◆ Task goal:
Write only the number of lines below in which "checkbox" occurs.

Records from a dataset
━━━━━━━━━━━━━━━━━━━━━━━━━━━━━━
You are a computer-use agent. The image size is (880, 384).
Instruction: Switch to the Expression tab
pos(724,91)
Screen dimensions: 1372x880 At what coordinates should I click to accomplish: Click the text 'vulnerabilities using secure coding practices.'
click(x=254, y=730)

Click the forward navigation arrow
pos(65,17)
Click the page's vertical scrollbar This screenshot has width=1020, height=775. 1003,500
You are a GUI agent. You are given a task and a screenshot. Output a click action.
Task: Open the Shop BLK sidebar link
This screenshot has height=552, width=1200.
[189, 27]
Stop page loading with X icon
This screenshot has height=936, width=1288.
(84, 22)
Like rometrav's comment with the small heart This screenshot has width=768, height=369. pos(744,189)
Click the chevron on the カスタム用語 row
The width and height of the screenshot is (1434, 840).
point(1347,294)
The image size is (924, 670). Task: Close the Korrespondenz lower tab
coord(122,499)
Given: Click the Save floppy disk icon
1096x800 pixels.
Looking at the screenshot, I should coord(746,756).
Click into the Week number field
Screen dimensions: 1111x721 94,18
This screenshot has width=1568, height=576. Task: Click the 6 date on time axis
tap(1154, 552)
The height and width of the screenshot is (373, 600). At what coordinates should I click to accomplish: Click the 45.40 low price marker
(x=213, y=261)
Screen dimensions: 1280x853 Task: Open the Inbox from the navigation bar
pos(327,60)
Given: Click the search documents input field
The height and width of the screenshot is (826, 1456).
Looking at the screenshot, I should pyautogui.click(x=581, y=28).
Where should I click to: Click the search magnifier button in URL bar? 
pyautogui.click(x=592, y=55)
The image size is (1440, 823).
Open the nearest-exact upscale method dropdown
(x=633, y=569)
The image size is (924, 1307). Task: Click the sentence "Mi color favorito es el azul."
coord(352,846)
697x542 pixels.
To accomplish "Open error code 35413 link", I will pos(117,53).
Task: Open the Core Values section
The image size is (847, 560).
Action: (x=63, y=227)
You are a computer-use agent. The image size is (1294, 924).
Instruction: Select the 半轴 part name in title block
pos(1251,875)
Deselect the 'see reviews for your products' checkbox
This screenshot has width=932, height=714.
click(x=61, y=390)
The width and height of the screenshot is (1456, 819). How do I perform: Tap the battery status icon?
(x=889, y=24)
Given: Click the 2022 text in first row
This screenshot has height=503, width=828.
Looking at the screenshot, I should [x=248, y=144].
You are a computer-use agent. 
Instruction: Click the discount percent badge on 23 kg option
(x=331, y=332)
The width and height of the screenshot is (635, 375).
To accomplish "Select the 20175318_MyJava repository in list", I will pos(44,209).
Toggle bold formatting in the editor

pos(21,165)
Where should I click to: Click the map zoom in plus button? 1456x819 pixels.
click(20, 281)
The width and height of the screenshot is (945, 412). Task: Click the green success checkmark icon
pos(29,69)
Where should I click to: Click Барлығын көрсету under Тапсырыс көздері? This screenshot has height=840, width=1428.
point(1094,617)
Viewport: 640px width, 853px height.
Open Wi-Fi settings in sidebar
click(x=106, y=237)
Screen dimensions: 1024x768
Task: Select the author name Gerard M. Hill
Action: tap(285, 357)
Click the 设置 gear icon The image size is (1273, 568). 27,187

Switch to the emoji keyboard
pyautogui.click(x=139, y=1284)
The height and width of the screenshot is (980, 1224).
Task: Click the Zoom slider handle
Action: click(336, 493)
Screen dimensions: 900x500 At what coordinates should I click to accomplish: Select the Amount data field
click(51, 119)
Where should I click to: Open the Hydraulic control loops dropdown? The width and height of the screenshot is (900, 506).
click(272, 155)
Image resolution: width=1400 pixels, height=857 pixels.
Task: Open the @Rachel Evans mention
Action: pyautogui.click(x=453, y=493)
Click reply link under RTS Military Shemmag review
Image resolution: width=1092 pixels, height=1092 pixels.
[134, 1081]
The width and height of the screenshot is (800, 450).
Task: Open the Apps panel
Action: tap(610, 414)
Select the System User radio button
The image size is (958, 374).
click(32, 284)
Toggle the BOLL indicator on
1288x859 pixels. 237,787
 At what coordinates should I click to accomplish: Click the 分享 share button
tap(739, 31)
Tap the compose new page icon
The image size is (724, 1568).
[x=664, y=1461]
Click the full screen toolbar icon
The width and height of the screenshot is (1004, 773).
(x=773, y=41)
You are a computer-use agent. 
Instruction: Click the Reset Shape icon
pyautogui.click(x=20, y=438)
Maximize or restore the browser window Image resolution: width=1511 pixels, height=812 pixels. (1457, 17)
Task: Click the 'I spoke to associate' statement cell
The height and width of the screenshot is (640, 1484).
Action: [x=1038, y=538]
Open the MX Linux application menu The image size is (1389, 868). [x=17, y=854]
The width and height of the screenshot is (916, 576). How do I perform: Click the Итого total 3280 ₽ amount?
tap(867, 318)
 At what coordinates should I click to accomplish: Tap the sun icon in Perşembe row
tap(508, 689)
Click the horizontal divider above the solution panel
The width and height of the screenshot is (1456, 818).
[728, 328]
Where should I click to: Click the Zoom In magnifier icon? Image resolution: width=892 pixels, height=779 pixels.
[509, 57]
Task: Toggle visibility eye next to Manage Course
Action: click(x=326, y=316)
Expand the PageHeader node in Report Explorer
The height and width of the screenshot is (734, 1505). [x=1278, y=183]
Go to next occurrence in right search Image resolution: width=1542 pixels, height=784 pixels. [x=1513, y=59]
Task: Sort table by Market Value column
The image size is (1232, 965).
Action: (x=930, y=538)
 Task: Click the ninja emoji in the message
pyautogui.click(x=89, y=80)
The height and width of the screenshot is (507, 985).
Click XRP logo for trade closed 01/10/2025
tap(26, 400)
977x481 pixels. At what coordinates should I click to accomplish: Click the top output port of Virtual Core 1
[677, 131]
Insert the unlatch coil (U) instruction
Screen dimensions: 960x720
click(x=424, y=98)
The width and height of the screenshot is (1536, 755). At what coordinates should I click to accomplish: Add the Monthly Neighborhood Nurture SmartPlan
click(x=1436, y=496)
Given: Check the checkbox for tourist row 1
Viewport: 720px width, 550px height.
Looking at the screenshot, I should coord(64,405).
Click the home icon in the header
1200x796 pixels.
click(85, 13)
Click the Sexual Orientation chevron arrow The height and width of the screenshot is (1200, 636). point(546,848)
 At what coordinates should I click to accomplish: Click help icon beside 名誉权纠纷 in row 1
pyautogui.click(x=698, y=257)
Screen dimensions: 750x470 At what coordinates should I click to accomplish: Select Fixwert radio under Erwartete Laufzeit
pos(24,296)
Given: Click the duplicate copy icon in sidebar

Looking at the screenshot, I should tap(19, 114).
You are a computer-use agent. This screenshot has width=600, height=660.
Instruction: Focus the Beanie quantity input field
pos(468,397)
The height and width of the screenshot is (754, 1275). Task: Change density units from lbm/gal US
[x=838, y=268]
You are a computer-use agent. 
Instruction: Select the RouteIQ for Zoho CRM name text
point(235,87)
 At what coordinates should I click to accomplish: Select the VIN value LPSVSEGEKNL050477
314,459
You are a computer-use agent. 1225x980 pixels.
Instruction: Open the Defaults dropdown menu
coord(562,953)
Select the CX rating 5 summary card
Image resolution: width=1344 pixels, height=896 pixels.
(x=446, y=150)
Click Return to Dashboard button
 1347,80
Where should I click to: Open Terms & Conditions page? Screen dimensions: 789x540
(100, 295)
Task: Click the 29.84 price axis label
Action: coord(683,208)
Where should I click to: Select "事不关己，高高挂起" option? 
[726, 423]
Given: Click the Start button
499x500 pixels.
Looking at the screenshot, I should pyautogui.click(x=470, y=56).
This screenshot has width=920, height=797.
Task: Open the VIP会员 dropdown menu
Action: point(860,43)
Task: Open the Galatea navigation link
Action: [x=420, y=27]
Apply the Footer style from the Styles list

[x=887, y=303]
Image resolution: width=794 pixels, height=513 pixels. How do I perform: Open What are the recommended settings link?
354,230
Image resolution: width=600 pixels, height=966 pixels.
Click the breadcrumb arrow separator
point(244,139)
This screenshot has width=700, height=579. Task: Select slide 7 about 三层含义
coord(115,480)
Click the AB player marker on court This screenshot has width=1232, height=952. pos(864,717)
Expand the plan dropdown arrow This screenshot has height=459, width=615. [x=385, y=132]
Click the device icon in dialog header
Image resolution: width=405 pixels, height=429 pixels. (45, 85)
━━━━━━━━━━━━━━━━━━━━━━━━━━━━━━
◆ Answer area:
2